_SUPPLIED DATA_:
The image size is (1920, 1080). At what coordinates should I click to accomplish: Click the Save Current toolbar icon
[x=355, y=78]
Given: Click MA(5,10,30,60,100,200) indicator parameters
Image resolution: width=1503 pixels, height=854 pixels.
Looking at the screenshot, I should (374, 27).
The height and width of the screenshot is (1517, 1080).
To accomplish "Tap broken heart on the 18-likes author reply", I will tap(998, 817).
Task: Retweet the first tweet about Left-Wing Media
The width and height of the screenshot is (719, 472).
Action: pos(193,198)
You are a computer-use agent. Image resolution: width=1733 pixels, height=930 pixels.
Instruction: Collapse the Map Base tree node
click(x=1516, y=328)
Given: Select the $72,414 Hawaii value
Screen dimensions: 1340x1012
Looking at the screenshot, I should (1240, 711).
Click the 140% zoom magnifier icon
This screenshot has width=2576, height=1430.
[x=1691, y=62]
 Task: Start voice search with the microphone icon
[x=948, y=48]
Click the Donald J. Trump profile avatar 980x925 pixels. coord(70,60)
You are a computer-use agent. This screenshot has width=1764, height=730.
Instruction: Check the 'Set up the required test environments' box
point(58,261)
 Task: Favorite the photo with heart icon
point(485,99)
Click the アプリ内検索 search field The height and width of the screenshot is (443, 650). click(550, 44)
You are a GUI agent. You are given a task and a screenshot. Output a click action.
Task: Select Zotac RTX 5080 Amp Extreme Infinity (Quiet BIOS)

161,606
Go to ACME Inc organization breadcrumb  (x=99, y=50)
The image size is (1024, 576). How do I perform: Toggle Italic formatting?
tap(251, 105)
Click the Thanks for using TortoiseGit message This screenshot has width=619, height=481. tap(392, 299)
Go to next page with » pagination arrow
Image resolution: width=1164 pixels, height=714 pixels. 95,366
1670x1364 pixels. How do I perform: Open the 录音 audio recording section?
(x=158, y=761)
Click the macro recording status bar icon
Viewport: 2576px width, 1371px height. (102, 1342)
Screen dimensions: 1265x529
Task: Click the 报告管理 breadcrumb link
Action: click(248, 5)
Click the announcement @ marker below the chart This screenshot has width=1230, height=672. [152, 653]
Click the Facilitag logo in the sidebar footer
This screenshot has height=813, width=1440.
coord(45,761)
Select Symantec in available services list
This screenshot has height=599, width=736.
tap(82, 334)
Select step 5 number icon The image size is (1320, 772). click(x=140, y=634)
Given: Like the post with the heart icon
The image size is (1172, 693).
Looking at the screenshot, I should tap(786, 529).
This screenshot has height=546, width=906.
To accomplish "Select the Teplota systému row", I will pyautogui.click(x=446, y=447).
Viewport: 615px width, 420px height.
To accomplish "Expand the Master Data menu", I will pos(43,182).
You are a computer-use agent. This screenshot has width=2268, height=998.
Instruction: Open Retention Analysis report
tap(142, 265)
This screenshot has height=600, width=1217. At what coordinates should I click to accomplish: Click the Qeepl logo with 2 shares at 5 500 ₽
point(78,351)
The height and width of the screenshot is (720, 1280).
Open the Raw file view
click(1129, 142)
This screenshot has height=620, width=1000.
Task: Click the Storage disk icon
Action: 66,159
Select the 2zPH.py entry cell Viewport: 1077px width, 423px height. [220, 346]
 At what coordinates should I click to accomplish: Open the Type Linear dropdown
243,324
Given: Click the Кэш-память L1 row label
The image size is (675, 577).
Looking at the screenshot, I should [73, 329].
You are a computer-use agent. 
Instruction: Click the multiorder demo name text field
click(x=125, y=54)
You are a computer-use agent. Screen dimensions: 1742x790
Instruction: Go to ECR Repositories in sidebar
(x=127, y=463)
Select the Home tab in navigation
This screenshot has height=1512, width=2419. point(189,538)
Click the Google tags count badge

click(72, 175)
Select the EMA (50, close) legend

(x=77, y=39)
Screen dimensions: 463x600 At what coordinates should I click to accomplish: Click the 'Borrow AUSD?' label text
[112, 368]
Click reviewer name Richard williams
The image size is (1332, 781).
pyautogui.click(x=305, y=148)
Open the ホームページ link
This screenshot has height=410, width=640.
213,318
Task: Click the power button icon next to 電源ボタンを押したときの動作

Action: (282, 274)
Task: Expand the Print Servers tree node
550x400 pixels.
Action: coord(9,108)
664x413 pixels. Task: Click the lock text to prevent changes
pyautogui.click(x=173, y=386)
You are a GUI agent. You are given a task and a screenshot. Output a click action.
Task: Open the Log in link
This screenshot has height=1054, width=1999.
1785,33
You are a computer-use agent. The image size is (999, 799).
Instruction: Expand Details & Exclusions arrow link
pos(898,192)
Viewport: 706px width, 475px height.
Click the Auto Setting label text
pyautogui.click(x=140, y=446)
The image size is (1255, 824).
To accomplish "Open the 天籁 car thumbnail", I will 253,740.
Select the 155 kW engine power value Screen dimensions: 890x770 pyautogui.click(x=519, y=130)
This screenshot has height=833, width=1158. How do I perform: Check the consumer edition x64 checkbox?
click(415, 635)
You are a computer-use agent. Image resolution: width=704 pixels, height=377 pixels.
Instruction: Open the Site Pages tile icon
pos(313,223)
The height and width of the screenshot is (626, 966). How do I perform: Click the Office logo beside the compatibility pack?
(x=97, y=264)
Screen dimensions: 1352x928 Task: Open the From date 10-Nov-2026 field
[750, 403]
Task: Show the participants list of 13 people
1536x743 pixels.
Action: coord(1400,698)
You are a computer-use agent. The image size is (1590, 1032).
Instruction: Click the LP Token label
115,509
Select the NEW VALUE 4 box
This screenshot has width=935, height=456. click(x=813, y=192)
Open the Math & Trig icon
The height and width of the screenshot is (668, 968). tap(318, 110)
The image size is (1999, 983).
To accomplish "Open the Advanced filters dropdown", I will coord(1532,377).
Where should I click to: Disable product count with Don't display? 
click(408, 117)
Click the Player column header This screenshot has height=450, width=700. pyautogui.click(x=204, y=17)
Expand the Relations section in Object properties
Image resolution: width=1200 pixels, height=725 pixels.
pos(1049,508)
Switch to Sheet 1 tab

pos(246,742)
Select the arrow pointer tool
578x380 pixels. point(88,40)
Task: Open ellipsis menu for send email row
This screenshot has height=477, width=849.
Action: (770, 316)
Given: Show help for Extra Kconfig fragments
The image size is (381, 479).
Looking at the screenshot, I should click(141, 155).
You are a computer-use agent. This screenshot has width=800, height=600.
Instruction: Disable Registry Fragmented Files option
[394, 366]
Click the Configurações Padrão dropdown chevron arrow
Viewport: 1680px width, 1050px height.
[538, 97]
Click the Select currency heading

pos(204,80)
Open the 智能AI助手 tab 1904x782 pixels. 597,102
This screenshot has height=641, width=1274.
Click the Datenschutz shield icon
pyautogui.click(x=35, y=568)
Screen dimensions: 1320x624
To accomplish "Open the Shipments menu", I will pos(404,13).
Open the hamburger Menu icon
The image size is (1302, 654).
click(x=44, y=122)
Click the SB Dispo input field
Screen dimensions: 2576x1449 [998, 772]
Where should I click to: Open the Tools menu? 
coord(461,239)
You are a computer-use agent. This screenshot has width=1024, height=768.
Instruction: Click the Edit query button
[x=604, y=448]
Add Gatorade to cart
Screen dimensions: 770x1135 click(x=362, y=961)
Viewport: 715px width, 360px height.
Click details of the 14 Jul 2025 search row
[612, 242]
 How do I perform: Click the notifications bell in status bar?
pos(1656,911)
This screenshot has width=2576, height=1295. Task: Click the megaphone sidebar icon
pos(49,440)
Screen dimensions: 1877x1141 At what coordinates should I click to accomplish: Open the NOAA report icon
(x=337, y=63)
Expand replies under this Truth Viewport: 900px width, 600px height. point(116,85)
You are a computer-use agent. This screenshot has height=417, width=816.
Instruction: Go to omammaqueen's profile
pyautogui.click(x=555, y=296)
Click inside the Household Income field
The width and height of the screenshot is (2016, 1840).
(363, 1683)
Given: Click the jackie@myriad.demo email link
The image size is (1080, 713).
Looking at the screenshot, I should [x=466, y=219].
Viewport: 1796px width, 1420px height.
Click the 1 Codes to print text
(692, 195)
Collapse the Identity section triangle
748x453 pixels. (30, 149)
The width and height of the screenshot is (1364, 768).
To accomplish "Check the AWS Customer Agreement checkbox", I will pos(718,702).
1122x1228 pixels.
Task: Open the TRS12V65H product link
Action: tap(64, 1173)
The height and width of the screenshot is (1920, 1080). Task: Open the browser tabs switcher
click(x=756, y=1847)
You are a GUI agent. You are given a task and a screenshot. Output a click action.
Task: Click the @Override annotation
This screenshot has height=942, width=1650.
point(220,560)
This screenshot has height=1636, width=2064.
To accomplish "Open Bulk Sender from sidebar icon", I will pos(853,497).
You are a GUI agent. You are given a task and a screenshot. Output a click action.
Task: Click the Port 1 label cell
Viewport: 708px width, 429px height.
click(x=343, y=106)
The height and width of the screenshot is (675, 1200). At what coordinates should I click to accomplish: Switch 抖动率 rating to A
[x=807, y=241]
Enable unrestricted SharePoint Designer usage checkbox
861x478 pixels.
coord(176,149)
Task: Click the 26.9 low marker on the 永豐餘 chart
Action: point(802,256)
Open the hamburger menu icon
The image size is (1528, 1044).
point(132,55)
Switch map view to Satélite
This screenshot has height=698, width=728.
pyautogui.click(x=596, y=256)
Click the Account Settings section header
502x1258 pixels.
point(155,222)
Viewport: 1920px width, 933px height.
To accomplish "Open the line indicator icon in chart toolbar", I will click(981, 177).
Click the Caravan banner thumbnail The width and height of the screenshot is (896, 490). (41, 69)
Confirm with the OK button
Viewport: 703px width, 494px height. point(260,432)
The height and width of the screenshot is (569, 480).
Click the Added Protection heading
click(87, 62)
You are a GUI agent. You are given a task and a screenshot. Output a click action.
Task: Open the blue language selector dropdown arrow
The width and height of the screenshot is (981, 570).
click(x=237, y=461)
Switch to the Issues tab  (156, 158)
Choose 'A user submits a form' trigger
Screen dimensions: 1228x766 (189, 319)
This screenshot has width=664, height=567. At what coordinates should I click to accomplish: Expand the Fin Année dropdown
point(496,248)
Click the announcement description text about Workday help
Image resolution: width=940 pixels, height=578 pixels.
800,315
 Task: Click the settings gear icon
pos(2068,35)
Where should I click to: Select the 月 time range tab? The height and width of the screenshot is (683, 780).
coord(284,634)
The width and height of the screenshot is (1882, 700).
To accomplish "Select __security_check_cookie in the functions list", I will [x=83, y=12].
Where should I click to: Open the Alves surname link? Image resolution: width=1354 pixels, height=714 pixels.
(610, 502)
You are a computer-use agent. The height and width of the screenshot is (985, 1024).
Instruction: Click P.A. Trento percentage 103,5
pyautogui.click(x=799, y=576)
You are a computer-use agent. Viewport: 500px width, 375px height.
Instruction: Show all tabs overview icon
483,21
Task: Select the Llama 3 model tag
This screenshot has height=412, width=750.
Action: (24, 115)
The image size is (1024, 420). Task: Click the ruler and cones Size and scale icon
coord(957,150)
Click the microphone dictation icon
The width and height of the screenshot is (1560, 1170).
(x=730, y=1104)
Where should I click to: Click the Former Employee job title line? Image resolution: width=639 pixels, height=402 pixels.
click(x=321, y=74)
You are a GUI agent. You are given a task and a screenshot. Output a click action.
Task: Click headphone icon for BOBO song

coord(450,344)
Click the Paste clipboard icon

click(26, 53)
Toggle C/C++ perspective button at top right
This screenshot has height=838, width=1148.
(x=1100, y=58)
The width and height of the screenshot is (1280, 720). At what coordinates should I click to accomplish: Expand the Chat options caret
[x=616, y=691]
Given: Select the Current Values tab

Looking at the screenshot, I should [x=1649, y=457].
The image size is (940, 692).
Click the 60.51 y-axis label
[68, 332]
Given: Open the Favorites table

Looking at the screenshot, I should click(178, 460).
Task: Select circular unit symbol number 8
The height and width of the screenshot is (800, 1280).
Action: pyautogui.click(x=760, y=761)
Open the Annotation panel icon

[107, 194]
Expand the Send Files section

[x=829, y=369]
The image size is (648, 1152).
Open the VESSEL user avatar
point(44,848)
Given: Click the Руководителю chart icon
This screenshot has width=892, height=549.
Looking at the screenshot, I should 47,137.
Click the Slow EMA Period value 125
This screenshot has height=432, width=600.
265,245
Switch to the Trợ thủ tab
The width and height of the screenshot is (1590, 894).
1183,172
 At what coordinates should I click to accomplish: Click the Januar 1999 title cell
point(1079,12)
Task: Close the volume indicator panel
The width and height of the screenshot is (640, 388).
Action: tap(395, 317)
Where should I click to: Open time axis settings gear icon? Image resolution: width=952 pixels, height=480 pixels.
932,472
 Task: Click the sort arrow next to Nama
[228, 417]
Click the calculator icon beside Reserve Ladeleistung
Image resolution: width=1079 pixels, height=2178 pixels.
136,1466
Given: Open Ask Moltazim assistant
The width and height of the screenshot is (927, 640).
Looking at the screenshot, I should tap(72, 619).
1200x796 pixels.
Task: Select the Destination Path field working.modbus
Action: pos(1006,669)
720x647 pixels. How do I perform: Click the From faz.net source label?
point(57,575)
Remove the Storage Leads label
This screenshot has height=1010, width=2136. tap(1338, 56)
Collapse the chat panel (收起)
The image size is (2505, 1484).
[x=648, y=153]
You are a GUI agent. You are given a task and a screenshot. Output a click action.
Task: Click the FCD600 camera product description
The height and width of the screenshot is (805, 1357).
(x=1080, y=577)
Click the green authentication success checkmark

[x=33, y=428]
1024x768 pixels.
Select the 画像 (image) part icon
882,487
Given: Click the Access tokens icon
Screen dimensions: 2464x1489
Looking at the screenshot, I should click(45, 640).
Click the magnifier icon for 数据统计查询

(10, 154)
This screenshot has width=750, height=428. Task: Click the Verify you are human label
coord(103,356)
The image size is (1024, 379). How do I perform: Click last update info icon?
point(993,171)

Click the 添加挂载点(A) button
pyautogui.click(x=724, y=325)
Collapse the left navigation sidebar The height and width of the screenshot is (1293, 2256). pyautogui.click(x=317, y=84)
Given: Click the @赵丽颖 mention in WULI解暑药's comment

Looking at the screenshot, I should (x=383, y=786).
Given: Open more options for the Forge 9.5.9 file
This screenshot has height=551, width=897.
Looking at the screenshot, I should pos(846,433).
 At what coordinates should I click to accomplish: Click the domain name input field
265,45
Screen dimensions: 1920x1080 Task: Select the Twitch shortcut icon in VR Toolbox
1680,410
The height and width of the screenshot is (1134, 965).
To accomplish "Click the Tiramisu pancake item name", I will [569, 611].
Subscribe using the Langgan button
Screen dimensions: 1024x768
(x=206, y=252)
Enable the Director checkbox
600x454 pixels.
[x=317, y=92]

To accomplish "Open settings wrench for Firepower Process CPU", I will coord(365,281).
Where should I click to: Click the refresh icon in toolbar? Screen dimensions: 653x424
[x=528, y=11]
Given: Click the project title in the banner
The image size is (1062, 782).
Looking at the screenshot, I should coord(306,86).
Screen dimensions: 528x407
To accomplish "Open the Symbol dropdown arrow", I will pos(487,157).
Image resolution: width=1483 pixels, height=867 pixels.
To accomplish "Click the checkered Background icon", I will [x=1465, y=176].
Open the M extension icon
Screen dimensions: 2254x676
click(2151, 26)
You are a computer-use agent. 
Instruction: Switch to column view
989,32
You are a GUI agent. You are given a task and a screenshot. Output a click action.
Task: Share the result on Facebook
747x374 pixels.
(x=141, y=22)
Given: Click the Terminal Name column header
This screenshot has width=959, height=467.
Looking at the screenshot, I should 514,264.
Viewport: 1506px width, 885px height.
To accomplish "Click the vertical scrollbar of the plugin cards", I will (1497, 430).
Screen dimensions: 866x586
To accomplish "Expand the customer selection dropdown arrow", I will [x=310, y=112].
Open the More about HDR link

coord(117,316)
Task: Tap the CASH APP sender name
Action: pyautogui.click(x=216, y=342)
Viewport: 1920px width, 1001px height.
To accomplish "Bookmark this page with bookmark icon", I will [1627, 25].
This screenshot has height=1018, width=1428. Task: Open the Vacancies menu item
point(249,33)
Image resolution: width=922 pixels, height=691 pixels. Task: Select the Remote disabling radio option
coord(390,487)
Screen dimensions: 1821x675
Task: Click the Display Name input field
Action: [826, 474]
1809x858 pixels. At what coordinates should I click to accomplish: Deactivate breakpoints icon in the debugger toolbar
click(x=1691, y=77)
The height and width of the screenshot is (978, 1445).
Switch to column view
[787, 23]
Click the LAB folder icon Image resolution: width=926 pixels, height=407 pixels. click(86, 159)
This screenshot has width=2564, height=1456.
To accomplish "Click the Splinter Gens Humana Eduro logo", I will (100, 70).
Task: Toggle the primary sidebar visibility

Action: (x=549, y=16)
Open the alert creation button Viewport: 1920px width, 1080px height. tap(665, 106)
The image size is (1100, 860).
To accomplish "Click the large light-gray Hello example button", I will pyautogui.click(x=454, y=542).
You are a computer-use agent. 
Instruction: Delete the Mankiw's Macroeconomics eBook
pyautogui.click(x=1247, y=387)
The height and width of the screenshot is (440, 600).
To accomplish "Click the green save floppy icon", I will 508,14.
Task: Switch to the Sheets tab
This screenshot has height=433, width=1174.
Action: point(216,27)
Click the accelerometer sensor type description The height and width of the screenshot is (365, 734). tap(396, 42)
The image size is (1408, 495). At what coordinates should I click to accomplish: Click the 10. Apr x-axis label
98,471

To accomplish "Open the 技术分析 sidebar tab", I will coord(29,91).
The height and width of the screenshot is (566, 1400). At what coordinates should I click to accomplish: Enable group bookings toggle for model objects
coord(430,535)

_EXERCISE BRIEF_: Copy out the entries above, starting with the line containing "Select the 155" and ending with the line containing "click(415, 635)", keeping every character unchanged.

_WRITTEN SOLUTION_:
Select the 155 kW engine power value Screen dimensions: 890x770 pyautogui.click(x=519, y=130)
This screenshot has height=833, width=1158. How do I perform: Check the consumer edition x64 checkbox?
click(415, 635)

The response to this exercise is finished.